Repeat each entry in the data, exactly.

----- Study material -----

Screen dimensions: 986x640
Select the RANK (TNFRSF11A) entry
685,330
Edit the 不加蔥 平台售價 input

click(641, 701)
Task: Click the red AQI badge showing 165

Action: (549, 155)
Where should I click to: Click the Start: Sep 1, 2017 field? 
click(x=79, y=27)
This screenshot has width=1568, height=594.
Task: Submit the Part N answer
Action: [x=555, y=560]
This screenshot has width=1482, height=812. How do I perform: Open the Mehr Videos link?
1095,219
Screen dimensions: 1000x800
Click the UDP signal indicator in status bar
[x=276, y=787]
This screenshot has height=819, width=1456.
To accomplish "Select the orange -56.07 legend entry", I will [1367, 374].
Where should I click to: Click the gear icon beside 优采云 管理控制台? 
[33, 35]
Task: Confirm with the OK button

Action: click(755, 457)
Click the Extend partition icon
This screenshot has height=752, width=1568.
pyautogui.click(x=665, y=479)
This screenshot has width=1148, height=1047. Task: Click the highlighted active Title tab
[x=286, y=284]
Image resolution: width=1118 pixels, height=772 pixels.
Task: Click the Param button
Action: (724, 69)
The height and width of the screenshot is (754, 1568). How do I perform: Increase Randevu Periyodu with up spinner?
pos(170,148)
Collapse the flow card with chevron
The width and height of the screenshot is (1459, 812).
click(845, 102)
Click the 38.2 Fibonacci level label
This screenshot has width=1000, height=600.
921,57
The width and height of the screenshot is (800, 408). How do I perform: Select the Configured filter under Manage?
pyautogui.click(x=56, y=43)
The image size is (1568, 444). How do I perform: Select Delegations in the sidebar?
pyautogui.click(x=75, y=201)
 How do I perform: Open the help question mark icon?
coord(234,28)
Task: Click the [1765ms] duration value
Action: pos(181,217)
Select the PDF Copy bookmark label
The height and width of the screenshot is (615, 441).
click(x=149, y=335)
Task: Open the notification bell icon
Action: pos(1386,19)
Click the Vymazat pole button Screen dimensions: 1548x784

-----

=== Exercise solution ===
Screen dimensions: 986x640
Select the RANK (TNFRSF11A) entry
685,330
Edit the 不加蔥 平台售價 input

click(641, 701)
Task: Click the red AQI badge showing 165

Action: (549, 155)
Where should I click to: Click the Start: Sep 1, 2017 field? 
click(x=79, y=27)
This screenshot has width=1568, height=594.
Task: Submit the Part N answer
Action: [x=555, y=560]
This screenshot has width=1482, height=812. How do I perform: Open the Mehr Videos link?
1095,219
Screen dimensions: 1000x800
Click the UDP signal indicator in status bar
[x=276, y=787]
This screenshot has height=819, width=1456.
To accomplish "Select the orange -56.07 legend entry", I will [1367, 374].
Where should I click to: Click the gear icon beside 优采云 管理控制台? 
[33, 35]
Task: Confirm with the OK button

Action: click(755, 457)
Click the Extend partition icon
This screenshot has height=752, width=1568.
pyautogui.click(x=665, y=479)
This screenshot has width=1148, height=1047. Task: Click the highlighted active Title tab
[x=286, y=284]
Image resolution: width=1118 pixels, height=772 pixels.
Task: Click the Param button
Action: (724, 69)
The height and width of the screenshot is (754, 1568). How do I perform: Increase Randevu Periyodu with up spinner?
pos(170,148)
Collapse the flow card with chevron
The width and height of the screenshot is (1459, 812).
click(845, 102)
Click the 38.2 Fibonacci level label
This screenshot has width=1000, height=600.
921,57
The width and height of the screenshot is (800, 408). How do I perform: Select the Configured filter under Manage?
pyautogui.click(x=56, y=43)
The image size is (1568, 444). How do I perform: Select Delegations in the sidebar?
pyautogui.click(x=75, y=201)
 How do I perform: Open the help question mark icon?
coord(234,28)
Task: Click the [1765ms] duration value
Action: pos(181,217)
Select the PDF Copy bookmark label
The height and width of the screenshot is (615, 441).
click(x=149, y=335)
Task: Open the notification bell icon
Action: pos(1386,19)
Click the Vymazat pole button Screen dimensions: 1548x784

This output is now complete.